Encryption with a Password File is easier for reusability, but it requires appropriate permissions and protection for security compliance.

echo "YourSecureVaultPassword" > password.key
chmod 600 password.key
sudo ansible-vault encrypt --vault-password-file password.key ansible_extravars.yml ansible_extravars_gcp_ce_vm.yml

Executing Playbook

Now that your environment is prepared and your variables are defined, you can execute the main playbook. This command should be executed from your working directory for this system (e.g., /playbooks/S01). It will start the automated process of provisioning the infrastructure and installing the SAP software. The `–vault-password-file` option tells Ansible how to decrypt your sensitive variables.

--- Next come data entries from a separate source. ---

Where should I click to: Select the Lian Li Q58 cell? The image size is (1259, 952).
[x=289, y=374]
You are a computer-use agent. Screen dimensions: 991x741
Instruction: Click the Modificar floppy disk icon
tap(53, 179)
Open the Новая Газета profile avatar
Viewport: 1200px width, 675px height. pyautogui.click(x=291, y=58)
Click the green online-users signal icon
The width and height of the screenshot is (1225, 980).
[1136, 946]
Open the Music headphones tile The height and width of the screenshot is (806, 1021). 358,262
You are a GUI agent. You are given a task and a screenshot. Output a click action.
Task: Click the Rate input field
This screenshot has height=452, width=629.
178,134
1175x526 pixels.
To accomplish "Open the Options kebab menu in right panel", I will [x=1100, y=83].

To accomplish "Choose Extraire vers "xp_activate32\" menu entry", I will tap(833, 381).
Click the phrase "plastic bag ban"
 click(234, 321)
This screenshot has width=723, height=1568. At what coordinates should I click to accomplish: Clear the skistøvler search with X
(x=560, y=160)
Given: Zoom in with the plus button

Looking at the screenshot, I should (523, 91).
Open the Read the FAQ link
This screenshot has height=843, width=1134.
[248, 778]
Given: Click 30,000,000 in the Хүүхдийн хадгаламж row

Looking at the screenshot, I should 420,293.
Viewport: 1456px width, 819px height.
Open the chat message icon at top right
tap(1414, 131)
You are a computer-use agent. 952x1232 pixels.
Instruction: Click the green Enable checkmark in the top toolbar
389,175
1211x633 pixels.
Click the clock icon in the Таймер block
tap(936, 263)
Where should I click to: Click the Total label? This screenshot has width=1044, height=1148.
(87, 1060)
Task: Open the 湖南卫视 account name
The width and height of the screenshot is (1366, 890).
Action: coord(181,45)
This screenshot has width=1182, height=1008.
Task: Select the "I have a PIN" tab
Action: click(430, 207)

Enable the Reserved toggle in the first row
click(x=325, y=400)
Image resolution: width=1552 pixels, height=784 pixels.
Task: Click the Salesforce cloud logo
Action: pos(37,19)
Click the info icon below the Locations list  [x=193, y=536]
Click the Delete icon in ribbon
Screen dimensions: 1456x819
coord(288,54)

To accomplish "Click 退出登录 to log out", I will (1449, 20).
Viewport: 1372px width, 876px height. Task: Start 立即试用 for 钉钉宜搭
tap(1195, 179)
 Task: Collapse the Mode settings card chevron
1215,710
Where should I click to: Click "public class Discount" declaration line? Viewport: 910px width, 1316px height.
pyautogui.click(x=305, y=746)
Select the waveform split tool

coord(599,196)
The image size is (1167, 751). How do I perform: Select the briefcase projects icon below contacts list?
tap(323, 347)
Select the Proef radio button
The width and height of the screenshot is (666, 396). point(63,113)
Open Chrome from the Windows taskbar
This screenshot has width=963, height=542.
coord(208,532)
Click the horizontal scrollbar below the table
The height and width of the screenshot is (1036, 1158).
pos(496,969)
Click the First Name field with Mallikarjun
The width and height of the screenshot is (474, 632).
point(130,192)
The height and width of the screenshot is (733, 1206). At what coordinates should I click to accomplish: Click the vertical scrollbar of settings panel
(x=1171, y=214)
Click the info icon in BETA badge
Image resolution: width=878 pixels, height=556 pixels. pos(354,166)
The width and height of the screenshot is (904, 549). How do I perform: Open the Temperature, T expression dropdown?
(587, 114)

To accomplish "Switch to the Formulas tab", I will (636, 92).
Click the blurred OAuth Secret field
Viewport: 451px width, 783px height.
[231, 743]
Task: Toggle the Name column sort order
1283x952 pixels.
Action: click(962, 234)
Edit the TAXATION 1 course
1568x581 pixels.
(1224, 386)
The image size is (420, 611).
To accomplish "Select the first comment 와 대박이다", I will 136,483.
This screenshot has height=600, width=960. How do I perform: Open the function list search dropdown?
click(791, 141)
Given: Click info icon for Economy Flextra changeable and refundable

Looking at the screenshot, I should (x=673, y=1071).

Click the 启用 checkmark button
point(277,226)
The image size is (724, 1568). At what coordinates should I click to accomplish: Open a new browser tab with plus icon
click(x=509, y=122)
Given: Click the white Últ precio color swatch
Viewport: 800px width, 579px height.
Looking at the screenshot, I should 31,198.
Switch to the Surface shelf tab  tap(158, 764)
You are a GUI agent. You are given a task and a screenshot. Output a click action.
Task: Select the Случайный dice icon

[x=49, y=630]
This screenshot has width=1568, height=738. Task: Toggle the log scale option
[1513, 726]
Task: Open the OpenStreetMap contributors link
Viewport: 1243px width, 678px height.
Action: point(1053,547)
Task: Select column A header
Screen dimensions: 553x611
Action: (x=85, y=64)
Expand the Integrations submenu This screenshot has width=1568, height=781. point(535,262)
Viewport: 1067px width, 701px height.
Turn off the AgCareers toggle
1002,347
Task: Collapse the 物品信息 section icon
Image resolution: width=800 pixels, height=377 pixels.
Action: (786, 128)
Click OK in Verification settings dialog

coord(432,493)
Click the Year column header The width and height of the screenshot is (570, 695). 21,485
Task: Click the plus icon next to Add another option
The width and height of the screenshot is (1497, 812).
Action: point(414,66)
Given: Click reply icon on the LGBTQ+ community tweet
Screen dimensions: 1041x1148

sudo ansible-playbook /usr/share/ansible/playbooks/ansible.playbooks_for_sap/deploy_scenarios/sap_s4hana_distributed_ha/ansible_playbook.yml \
	--extra-vars "@./ansible_extravars.yml" \
	--extra-vars "@./ansible_extravars_gcp_ce_vm.yml" \
	--vault-password-file password.key

Final Outcome and Next Steps

Upon successful completion of the steps outlined in this guide, you will have a fully operational, highly available, and distributed SAP S/4HANA landscape on GCP. The entire deployment, from infrastructure provisioning to SAP software installation, will be automated through Ansible, ensuring consistency and repeatability.

Your new environment includes:

• A Clustered SAP HANA Database: With automated failover to ensure continuous availability.
• A Clustered ASCS/ERS Instance: Protecting the central services, which are critical for system operation.
• Multiple Application Servers: To distribute the workload and provide scalability.
• Shared Storage: For binaries and transport files, accessible across the landscape.

Next Steps

With the technical installation complete, you can now proceed with post-installation tasks, such as:

• System Validation: Performing health checks and verifying the high-availability functionality.
• SAP Configuration: Applying initial SAP basis configurations, such as STMS (SAP Transport Management System) and profile parameter tuning.
• Backup and Recovery: Implementing a robust backup and recovery strategy for the SAP HANA database and application servers.
• Monitoring: Integrating the new landscape with your existing monitoring solutions.

This automated approach not only accelerates the initial deployment but also provides a solid foundation for managing the lifecycle of your SAP systems.